PAGE:
· · ·
The Mac Hunger Games and the Rapidly Fracturing Computer Marketplace

| Columns & Opinions

The personal computing industry is changing quickly. Again. Not long ago, there was a simple migration from PC and Mac desktops to notebooks. Then, Apple finally got the simple tablet right in 2010. However, basic tablets can’t do it all, and so Apple warmed to the iPad Pro concept. But the dust isn’t clearing. Rather the market is exploding in use cases, customer preferences and advanced technology.

MacBook-iPad side by side

What looked to be simple evolution has become not so simple.

It all started, around the turn of the century, with the terrors of race-to-the-bottom desktop PCs that ran Windows XP. That operating system was not very secure, but it was sufficiently complex that customers thought buying a new computer was easier than upgrading to a new OS. And to keep prices down, PC hardware was barely able to run the new Windows versions, so new hardware was imperative (and frequent) along the way.
· · ·
RECORD SET:
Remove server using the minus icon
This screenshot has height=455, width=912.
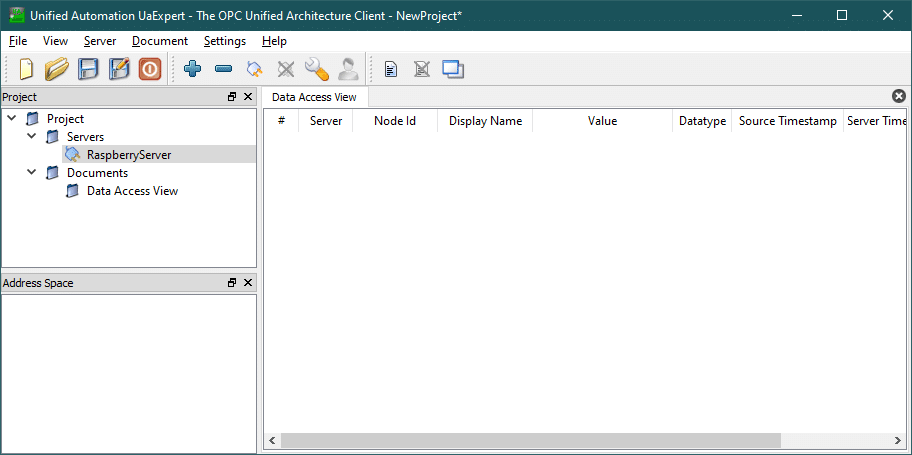click(224, 69)
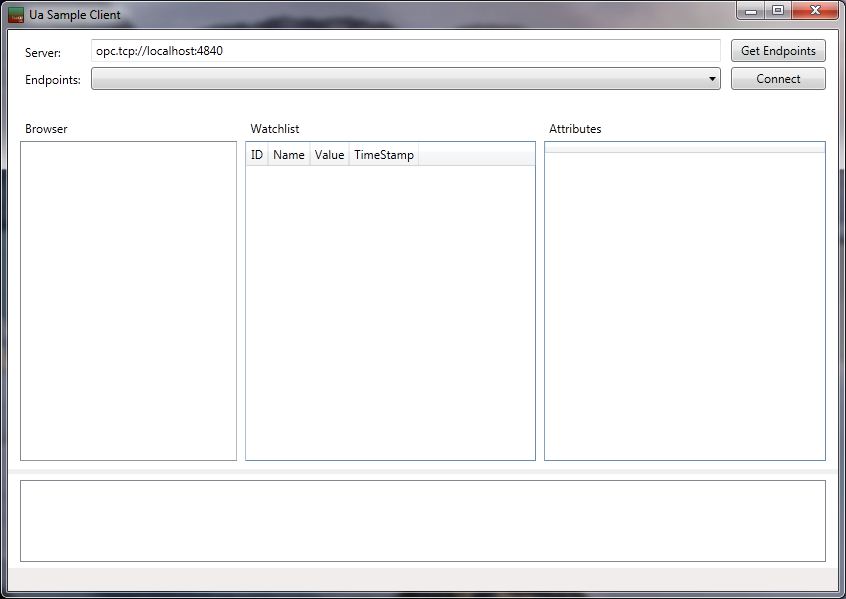Click the Endpoints dropdown arrow
Screen dimensions: 846x599
[x=712, y=79]

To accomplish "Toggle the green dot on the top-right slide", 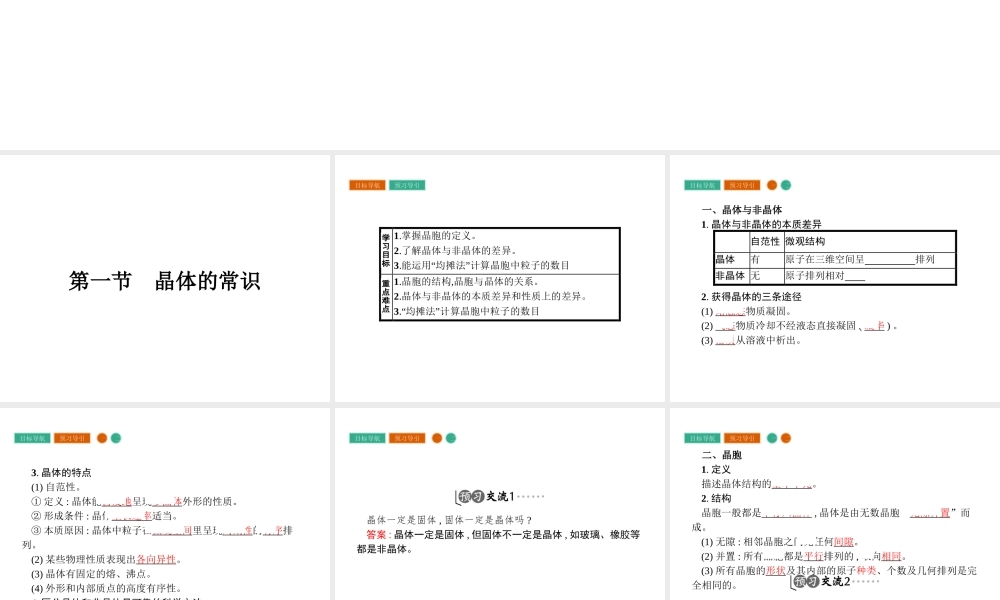I will click(x=787, y=184).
· · ·
EXERCISES:
1. In the column on the fracturing computer marketplace, what year does it say Apple finally got the simple tablet right?
2. Extend the column on the fracturing computer marketplace, picking up after its final sentence.

ANSWERS PER TASK:
1. 2010

2.
Apple made good headway against Windows XP and Vista with Mac OS X, an OS that was generally more secure and easier to handle. The implementation of [Mac] OS X on sleek MacBook Pros lured many into the Apple fold.

Complexity Out of Control

In time, however, the sophistication of desktop and notebook OSes became a difficult challenge for average PC customers who tired of constant updates, complex GUIs, security problems, Registry issues and backups. The evolution of hardware technology with prefixes like “giga” and “tera” overwhelmed many. The Apple iPad in 2010 was just what the doctor ordered for millions of people. It looked like the iPad was going to eradicate the conventional PC.

Then something unexpected happened. The iPad was too simple. Too easy. It didn’t need upgrading very often. Its high security, which made it so safe to use, also crippled it when it cam to replacing the PC and Mac. Beautiful MacBook/Airs/Pros with keyboards continued to cannibalize iPad sales. They’re still doing it today.

Just when Apple thought the Mac was a dying breed, computer makers started figuring out how to use advanced technology to deliver strong solutions to each traditional market segment.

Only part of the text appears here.